**Exercise directions:** Print the records below exactly, starting at the first line and stopping after the line that contains "Lunch (406, 2445)". Leave out any pictures.

(Saved data entries)
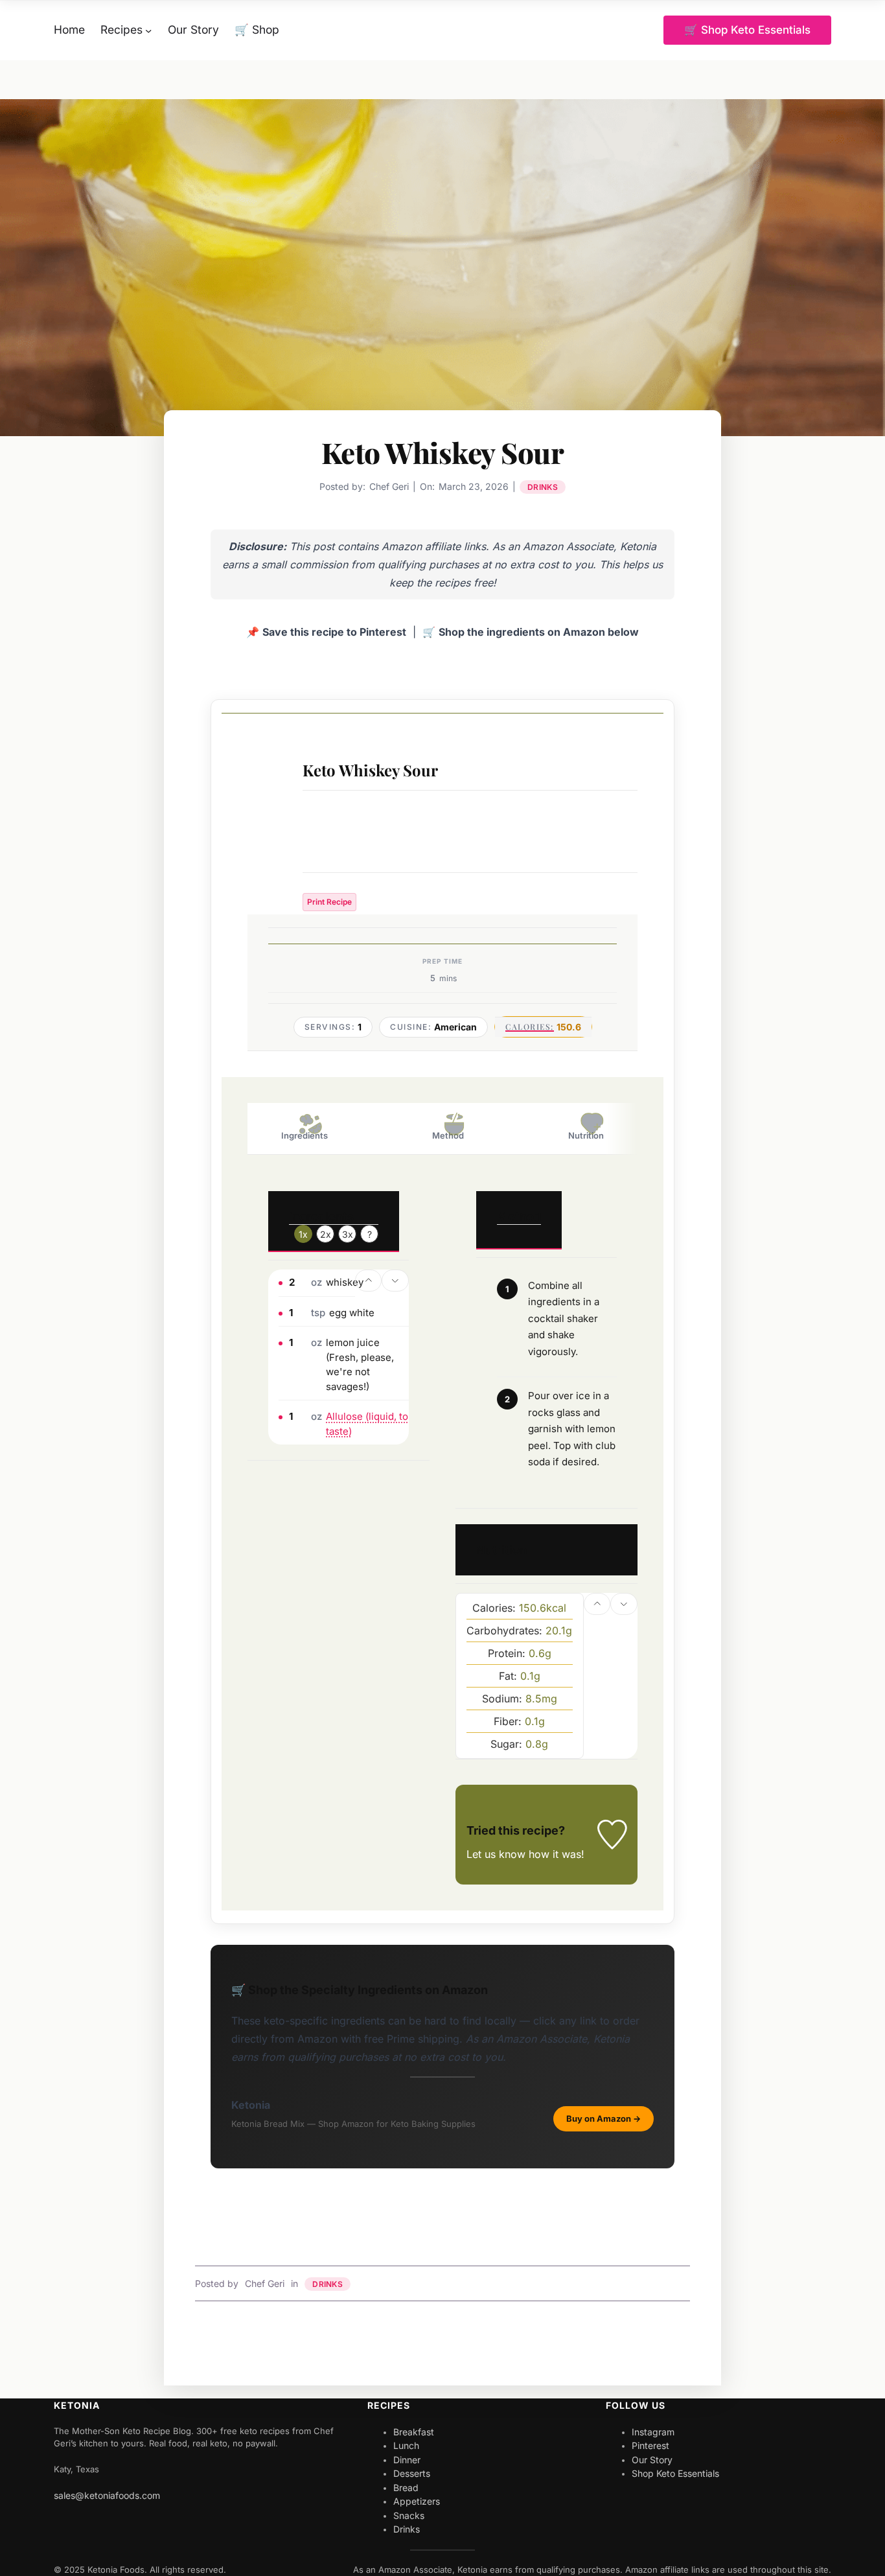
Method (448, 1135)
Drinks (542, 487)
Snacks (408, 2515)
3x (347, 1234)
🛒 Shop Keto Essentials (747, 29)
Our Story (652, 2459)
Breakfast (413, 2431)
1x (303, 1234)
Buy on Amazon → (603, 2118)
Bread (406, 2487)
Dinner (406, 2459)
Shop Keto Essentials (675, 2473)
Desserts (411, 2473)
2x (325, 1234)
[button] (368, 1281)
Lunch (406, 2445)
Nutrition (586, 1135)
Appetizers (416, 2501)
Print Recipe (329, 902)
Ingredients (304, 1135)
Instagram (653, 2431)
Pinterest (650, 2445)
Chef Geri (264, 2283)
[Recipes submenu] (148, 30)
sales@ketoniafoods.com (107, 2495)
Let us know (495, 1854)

**Answer to this exercise:**
Method (448, 1135)
Drinks (542, 487)
Snacks (408, 2515)
3x (347, 1234)
🛒 Shop Keto Essentials (747, 29)
Our Story (652, 2459)
Breakfast (413, 2431)
1x (303, 1234)
Buy on Amazon → (603, 2118)
Bread (406, 2487)
Dinner (406, 2459)
Shop Keto Essentials (675, 2473)
Desserts (411, 2473)
2x (325, 1234)
[button] (368, 1281)
Lunch (406, 2445)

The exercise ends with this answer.